* **Aim of the exercise**: Of all the entries below, only the lines from the one with "Open the calendar icon in top toolbar" up to and including the one with "Task: Open Sogou soft keyboard icon" are to be duplicated exactly.

Records excerpted from a collection:
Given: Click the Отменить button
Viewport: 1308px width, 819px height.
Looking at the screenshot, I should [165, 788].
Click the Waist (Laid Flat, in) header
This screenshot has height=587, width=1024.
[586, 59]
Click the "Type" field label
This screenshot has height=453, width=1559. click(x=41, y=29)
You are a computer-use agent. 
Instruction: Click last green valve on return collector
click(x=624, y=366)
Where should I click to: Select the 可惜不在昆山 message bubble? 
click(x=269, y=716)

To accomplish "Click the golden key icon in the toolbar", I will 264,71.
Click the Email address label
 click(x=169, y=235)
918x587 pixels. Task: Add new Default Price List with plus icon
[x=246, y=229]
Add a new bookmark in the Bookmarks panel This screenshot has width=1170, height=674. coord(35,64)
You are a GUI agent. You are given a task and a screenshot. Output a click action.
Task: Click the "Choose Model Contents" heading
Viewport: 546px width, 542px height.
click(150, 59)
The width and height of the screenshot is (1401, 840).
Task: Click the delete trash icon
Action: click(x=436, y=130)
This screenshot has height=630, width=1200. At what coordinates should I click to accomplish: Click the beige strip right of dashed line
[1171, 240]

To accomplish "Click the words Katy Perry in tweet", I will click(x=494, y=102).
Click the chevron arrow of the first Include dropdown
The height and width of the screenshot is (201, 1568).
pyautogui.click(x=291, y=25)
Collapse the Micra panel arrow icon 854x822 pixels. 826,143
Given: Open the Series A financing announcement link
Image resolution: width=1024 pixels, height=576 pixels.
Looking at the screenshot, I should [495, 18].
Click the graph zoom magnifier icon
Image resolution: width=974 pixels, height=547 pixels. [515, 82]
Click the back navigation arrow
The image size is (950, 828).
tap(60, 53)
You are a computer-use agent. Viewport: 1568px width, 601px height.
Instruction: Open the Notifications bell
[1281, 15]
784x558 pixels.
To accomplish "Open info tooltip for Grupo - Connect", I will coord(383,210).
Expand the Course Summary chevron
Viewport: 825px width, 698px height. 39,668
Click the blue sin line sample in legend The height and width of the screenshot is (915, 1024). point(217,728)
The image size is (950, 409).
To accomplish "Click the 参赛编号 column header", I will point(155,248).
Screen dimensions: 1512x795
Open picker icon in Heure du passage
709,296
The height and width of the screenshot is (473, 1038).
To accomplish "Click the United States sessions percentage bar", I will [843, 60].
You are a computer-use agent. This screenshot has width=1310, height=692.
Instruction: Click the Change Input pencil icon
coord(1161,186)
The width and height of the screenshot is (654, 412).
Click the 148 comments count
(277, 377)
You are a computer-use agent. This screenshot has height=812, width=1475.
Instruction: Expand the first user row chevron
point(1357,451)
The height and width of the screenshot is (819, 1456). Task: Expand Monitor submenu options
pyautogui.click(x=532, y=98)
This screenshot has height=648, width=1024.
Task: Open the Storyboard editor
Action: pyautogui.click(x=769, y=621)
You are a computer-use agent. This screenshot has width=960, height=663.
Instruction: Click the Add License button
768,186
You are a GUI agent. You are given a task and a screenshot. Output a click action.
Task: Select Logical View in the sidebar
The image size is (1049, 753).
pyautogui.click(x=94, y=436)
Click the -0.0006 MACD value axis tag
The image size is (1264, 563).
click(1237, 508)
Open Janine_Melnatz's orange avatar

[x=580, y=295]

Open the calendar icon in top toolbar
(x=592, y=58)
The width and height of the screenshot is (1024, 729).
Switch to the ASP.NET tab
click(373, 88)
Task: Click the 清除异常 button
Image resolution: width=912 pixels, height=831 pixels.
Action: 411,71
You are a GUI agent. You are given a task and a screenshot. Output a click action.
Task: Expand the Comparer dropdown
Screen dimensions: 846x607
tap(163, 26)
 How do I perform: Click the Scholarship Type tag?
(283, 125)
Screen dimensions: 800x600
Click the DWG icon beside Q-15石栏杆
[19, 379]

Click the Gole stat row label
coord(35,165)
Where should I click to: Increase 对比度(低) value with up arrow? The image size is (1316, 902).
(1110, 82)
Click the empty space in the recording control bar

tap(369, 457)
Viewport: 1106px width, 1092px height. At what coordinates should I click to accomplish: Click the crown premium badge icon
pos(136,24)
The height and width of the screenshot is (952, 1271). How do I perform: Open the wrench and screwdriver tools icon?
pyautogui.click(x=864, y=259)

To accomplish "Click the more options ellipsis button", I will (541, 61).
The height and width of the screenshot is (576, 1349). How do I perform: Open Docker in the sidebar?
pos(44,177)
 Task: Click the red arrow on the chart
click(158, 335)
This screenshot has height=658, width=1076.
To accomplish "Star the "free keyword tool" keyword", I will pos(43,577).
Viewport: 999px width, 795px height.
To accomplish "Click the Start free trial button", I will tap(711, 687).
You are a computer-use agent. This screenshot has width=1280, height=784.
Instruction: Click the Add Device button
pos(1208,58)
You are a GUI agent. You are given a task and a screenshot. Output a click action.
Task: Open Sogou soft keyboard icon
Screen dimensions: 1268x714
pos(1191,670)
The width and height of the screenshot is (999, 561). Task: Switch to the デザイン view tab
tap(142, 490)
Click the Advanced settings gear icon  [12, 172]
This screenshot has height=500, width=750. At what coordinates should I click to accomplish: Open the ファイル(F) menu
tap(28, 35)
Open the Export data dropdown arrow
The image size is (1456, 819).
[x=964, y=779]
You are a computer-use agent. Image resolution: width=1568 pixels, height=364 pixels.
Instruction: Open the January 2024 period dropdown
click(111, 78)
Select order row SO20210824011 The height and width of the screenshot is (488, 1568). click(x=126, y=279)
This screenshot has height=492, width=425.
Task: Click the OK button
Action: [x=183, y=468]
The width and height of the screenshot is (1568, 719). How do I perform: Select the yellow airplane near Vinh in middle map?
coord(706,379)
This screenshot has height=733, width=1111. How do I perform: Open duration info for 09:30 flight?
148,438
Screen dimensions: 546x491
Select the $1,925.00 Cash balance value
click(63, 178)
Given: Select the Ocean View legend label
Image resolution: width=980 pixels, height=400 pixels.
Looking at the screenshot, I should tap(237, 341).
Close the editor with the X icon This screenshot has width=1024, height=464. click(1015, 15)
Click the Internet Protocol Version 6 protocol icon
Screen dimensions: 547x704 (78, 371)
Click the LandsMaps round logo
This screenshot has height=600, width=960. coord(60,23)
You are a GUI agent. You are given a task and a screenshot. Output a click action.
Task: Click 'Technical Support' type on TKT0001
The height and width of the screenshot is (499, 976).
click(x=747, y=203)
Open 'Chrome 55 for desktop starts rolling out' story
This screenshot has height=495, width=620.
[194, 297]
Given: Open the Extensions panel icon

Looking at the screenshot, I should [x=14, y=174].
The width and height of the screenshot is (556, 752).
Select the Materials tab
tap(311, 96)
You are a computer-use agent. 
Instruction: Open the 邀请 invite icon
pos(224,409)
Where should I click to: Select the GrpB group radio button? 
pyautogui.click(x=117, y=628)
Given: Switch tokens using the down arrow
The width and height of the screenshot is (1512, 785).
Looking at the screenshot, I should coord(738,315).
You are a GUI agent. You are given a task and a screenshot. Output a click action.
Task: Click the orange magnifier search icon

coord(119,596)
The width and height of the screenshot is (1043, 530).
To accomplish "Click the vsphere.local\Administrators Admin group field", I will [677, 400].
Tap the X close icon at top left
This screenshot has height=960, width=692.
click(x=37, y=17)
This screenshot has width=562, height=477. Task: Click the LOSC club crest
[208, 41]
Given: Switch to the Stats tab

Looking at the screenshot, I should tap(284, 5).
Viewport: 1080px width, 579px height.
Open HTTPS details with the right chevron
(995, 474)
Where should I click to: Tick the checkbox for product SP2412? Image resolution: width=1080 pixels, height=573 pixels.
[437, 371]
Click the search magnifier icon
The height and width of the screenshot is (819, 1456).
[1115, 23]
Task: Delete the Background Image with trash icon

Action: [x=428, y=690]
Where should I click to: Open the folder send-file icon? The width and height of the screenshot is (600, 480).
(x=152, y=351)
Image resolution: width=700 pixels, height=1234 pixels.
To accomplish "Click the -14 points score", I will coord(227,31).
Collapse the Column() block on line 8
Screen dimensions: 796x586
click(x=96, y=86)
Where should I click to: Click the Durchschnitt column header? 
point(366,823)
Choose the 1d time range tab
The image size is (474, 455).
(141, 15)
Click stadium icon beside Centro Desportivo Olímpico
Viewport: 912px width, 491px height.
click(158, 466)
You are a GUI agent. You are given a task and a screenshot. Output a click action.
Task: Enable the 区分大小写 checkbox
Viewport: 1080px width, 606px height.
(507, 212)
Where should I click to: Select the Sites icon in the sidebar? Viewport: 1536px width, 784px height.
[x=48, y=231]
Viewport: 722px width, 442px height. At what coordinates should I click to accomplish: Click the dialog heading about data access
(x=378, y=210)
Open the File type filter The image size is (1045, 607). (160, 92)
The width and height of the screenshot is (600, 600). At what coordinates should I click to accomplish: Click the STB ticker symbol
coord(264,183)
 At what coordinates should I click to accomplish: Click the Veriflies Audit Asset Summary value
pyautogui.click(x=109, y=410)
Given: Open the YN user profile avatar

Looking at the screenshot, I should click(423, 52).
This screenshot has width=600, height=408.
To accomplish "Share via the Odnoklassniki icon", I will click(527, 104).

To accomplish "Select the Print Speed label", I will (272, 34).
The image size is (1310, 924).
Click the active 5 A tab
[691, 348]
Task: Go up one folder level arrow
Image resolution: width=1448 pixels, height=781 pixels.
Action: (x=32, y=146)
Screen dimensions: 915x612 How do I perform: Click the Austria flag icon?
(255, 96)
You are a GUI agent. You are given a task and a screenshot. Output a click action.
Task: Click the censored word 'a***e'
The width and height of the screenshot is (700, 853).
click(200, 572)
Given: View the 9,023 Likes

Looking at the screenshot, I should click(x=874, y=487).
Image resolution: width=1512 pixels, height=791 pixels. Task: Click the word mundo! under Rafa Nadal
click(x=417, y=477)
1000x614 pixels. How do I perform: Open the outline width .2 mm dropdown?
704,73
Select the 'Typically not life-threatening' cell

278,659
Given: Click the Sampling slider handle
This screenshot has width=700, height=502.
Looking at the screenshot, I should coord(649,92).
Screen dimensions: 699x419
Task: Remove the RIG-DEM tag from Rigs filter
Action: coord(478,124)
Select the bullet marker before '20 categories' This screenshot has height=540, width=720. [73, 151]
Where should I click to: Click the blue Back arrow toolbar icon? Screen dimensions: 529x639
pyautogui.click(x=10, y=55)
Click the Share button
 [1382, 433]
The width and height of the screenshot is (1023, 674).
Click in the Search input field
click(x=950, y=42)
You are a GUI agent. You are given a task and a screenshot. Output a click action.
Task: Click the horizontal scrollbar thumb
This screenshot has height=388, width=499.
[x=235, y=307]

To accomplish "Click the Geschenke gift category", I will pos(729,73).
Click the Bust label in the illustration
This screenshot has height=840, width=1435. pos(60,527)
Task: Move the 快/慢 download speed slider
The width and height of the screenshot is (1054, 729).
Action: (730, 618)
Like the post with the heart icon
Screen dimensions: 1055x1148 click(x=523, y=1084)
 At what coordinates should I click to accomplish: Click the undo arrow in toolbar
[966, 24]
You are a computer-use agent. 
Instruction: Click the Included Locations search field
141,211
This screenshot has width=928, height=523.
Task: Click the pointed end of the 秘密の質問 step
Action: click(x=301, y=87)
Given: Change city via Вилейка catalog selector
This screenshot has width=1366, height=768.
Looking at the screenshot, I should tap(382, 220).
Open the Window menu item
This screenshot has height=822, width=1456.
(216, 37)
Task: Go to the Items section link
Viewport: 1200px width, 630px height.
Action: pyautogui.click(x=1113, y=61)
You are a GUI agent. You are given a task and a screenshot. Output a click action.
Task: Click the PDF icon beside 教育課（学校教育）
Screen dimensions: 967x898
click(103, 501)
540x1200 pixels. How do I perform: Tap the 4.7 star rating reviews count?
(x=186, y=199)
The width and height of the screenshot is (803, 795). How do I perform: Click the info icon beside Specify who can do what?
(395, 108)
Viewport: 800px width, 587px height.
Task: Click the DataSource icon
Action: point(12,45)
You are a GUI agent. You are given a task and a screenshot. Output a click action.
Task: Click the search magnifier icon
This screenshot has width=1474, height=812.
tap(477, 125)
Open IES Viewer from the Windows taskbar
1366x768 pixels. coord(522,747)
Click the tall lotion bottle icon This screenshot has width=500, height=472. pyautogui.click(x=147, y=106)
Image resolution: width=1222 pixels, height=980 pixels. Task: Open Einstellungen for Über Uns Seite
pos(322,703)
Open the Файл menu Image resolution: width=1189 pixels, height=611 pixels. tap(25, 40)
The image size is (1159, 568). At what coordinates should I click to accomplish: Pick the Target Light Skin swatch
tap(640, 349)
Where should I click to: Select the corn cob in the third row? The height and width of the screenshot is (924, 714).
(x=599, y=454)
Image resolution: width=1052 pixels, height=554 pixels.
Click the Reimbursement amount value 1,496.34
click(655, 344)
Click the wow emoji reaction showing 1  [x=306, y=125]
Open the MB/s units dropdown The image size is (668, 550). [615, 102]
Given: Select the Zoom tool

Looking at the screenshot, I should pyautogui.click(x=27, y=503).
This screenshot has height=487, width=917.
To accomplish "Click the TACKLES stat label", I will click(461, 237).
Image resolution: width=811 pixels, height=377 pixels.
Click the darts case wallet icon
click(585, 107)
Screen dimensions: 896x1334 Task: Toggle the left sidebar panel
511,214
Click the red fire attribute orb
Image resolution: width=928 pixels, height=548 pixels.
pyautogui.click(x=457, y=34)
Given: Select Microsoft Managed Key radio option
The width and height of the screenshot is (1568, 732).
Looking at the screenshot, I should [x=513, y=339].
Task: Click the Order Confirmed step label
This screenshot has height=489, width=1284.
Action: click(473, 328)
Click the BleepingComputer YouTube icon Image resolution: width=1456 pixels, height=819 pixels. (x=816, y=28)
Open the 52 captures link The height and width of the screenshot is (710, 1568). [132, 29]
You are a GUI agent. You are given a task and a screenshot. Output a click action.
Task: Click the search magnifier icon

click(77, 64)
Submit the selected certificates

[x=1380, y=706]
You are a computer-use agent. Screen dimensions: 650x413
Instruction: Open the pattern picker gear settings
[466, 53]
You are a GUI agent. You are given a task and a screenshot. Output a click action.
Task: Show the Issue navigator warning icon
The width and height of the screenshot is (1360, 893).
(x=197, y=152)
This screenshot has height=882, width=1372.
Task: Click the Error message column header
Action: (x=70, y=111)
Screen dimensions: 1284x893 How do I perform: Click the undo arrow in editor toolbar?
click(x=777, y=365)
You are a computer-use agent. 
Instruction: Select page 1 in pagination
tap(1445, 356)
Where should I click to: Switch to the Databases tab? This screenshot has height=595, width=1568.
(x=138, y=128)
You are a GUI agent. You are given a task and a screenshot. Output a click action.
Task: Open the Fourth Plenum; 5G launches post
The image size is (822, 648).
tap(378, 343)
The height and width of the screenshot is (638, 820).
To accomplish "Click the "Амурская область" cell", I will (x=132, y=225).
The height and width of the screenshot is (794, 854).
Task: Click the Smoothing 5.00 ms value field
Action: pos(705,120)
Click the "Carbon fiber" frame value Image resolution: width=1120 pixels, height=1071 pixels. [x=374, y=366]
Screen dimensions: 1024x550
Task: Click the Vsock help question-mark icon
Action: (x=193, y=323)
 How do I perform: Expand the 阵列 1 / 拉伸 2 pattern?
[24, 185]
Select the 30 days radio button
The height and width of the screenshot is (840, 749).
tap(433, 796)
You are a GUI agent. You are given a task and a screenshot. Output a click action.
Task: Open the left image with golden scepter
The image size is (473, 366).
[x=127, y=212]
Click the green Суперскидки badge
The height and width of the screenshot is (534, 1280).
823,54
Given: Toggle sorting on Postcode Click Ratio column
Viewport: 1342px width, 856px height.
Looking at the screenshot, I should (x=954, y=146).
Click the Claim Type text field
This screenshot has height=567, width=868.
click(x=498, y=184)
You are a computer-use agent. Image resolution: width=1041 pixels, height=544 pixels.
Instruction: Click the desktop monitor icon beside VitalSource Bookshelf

* **Task response**:
Open the calendar icon in top toolbar
(x=592, y=58)
The width and height of the screenshot is (1024, 729).
Switch to the ASP.NET tab
click(373, 88)
Task: Click the 清除异常 button
Image resolution: width=912 pixels, height=831 pixels.
Action: 411,71
You are a GUI agent. You are given a task and a screenshot. Output a click action.
Task: Expand the Comparer dropdown
Screen dimensions: 846x607
tap(163, 26)
 How do I perform: Click the Scholarship Type tag?
(283, 125)
Screen dimensions: 800x600
Click the DWG icon beside Q-15石栏杆
[19, 379]

Click the Gole stat row label
coord(35,165)
Where should I click to: Increase 对比度(低) value with up arrow? The image size is (1316, 902).
(1110, 82)
Click the empty space in the recording control bar

tap(369, 457)
Viewport: 1106px width, 1092px height. At what coordinates should I click to accomplish: Click the crown premium badge icon
pos(136,24)
The height and width of the screenshot is (952, 1271). How do I perform: Open the wrench and screwdriver tools icon?
pyautogui.click(x=864, y=259)

To accomplish "Click the more options ellipsis button", I will (541, 61).
The height and width of the screenshot is (576, 1349). How do I perform: Open Docker in the sidebar?
pos(44,177)
 Task: Click the red arrow on the chart
click(158, 335)
This screenshot has height=658, width=1076.
To accomplish "Star the "free keyword tool" keyword", I will pos(43,577).
Viewport: 999px width, 795px height.
To accomplish "Click the Start free trial button", I will tap(711, 687).
You are a computer-use agent. This screenshot has width=1280, height=784.
Instruction: Click the Add Device button
pos(1208,58)
You are a GUI agent. You are given a task and a screenshot. Output a click action.
Task: Open Sogou soft keyboard icon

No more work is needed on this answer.